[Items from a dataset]
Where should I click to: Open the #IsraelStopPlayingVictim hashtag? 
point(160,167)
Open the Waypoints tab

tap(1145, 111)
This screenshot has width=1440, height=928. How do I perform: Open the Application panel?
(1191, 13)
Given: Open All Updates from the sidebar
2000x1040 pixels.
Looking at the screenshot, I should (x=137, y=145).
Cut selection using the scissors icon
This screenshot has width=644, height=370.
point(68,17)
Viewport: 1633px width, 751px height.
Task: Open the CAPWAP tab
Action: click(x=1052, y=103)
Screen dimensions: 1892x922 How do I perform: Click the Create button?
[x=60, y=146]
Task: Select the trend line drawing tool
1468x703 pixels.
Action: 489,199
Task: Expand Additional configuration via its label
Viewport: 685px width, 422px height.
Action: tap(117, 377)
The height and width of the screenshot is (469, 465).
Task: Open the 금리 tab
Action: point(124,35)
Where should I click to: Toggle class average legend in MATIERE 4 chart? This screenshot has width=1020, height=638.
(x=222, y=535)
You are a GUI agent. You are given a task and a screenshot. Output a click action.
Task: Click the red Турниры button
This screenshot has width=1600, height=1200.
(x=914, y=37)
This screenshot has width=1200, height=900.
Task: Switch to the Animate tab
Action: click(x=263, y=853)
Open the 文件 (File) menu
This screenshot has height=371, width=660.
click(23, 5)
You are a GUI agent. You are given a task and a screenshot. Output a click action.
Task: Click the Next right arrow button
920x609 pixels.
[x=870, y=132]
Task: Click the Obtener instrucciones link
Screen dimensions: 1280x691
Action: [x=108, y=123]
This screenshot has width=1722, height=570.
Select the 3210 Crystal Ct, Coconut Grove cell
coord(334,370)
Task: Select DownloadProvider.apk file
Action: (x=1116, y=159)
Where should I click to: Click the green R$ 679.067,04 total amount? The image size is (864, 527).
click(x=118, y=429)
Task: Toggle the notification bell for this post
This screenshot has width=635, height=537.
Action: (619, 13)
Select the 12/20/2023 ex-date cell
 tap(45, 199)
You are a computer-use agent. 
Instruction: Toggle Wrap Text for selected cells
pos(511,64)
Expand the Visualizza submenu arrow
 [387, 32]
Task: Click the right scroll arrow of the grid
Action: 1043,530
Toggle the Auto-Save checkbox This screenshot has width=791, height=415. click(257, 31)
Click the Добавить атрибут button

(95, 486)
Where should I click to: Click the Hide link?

### Try it
Word for word, write out all of the entries.

### Written response
Where should I click to: Open the #IsraelStopPlayingVictim hashtag? 
point(160,167)
Open the Waypoints tab

tap(1145, 111)
This screenshot has width=1440, height=928. How do I perform: Open the Application panel?
(1191, 13)
Given: Open All Updates from the sidebar
2000x1040 pixels.
Looking at the screenshot, I should (x=137, y=145).
Cut selection using the scissors icon
This screenshot has width=644, height=370.
point(68,17)
Viewport: 1633px width, 751px height.
Task: Open the CAPWAP tab
Action: click(x=1052, y=103)
Screen dimensions: 1892x922 How do I perform: Click the Create button?
[x=60, y=146]
Task: Select the trend line drawing tool
1468x703 pixels.
Action: 489,199
Task: Expand Additional configuration via its label
Viewport: 685px width, 422px height.
Action: tap(117, 377)
The height and width of the screenshot is (469, 465).
Task: Open the 금리 tab
Action: point(124,35)
Where should I click to: Toggle class average legend in MATIERE 4 chart? This screenshot has width=1020, height=638.
(x=222, y=535)
You are a GUI agent. You are given a task and a screenshot. Output a click action.
Task: Click the red Турниры button
This screenshot has width=1600, height=1200.
(x=914, y=37)
This screenshot has width=1200, height=900.
Task: Switch to the Animate tab
Action: click(x=263, y=853)
Open the 文件 (File) menu
This screenshot has height=371, width=660.
click(23, 5)
You are a GUI agent. You are given a task and a screenshot. Output a click action.
Task: Click the Next right arrow button
920x609 pixels.
[x=870, y=132]
Task: Click the Obtener instrucciones link
Screen dimensions: 1280x691
Action: [x=108, y=123]
This screenshot has width=1722, height=570.
Select the 3210 Crystal Ct, Coconut Grove cell
coord(334,370)
Task: Select DownloadProvider.apk file
Action: (x=1116, y=159)
Where should I click to: Click the green R$ 679.067,04 total amount? The image size is (864, 527).
click(x=118, y=429)
Task: Toggle the notification bell for this post
This screenshot has width=635, height=537.
Action: (619, 13)
Select the 12/20/2023 ex-date cell
 tap(45, 199)
You are a computer-use agent. 
Instruction: Toggle Wrap Text for selected cells
pos(511,64)
Expand the Visualizza submenu arrow
 [387, 32]
Task: Click the right scroll arrow of the grid
Action: 1043,530
Toggle the Auto-Save checkbox This screenshot has width=791, height=415. click(257, 31)
Click the Добавить атрибут button

(95, 486)
Where should I click to: Click the Hide link?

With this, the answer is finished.